→ **PROMPT**: Output exactly what appears from the line containing "Click the Finish Investigation button" to the end of the data below, and nothing more.

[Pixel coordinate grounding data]

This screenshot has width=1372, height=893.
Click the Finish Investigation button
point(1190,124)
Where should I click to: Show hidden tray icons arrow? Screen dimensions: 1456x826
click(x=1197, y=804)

→ **ANSWER BELOW**:
Click the Finish Investigation button
point(1190,124)
Where should I click to: Show hidden tray icons arrow? Screen dimensions: 1456x826
click(x=1197, y=804)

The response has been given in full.